AI beats humans on some tasks, but not on all.
AI has surpassed human performance on several benchmarks, including some in image classification, visual reasoning, and English understanding. Yet it trails behind on more complex tasks like competition-level mathematics, visual commonsense reasoning and planning.
Here comes multimodal AI.
Traditionally AI systems have been limited in scope, with language models excelling in text comprehension but faltering in image processing, and vice versa. However, recent advancements have led to the development of strong multimodal models, such as Google’s Gemini and OpenAI’s GPT-4. These models demonstrate flexibility and are capable of handling images and text and, in some instances, can even process audio.
Harder benchmarks emerge.
AI models have reached performance saturation on established benchmarks such as ImageNet, SQuAD, and SuperGLUE, prompting researchers to develop more challenging ones. In 2023, several challenging new benchmarks emerged, including SWE-bench for coding, HEIM for image generation, MMMU for general reasoning, MoCa for moral reasoning, AgentBench for agent-based behavior, and HaluEval for hallucinations.
Better AI means better data which means...even better AI.
New AI models such as SegmentAnything and Skoltech are being used to generate specialized data for tasks like image segmentation and 3D reconstruction. Data is vital for AI technical improvements. The use of AI to create more data enhances current capabilities and paves the way for future algorithmic improvements, especially on harder tasks.
Human evaluation is in.
With generative models producing high-quality text, images, and more, benchmarking has slowly started shifting toward incorporating human evaluations like the Chatbot Arena Leaderboard rather than computerized rankings like ImageNet or SQuAD. Public feeling about AI is becoming an increasingly important consideration in tracking AI progress.
Thanks to LLMs, robots have become more flexible.

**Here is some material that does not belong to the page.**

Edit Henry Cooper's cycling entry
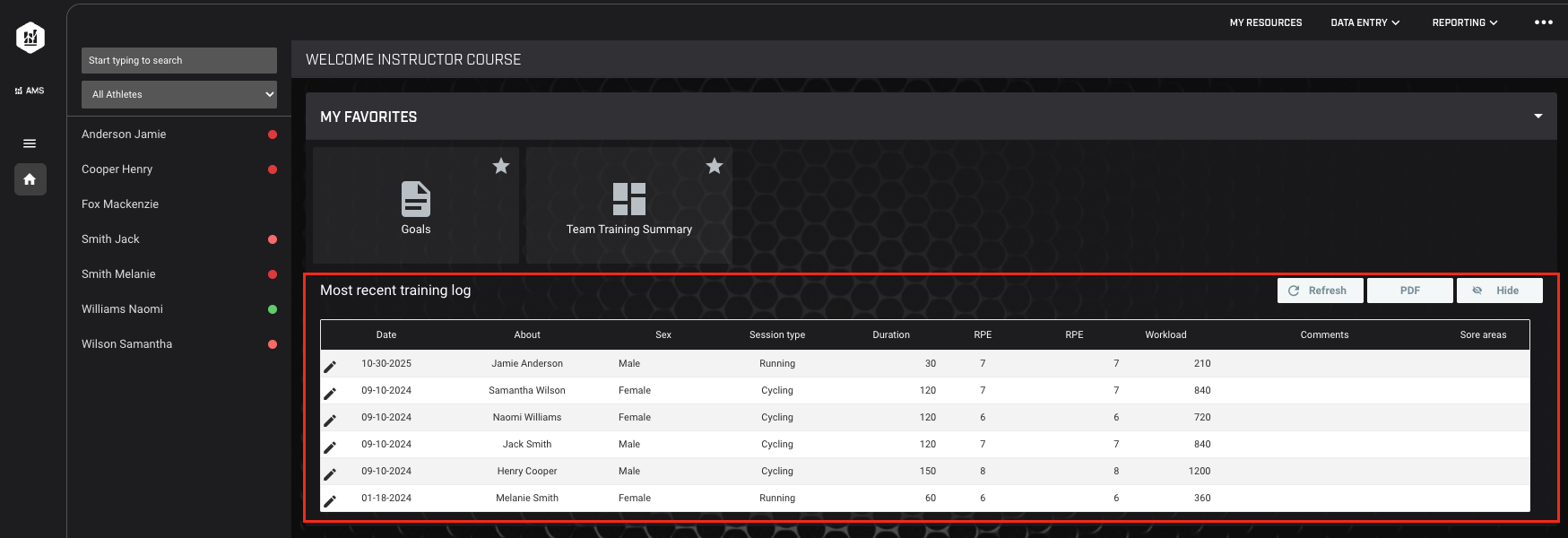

The fusion of language modeling with robotics has given rise to more flexible robotic systems like PaLM-E and RT-2. Beyond their improved robotic capabilities, these models can ask questions, which marks a significant step toward robots that can interact more effectively with the real world.
More technical research in agentic AI.
Creating AI agents, systems capable of autonomous operation in specific environments, has long challenged computer scientists. However, emerging research suggests that the performance of autonomous AI agents is improving. Current agents can now master complex games like Minecraft and effectively tackle real-world tasks, such as online shopping and research assistance.
Closed LLMs significantly outperform open ones.
On 10 select AI benchmarks, closed models outperformed open ones, with a median performance advantage of 24.2%. Differences in the performance of closed and open models carry important implications for AI policy debates.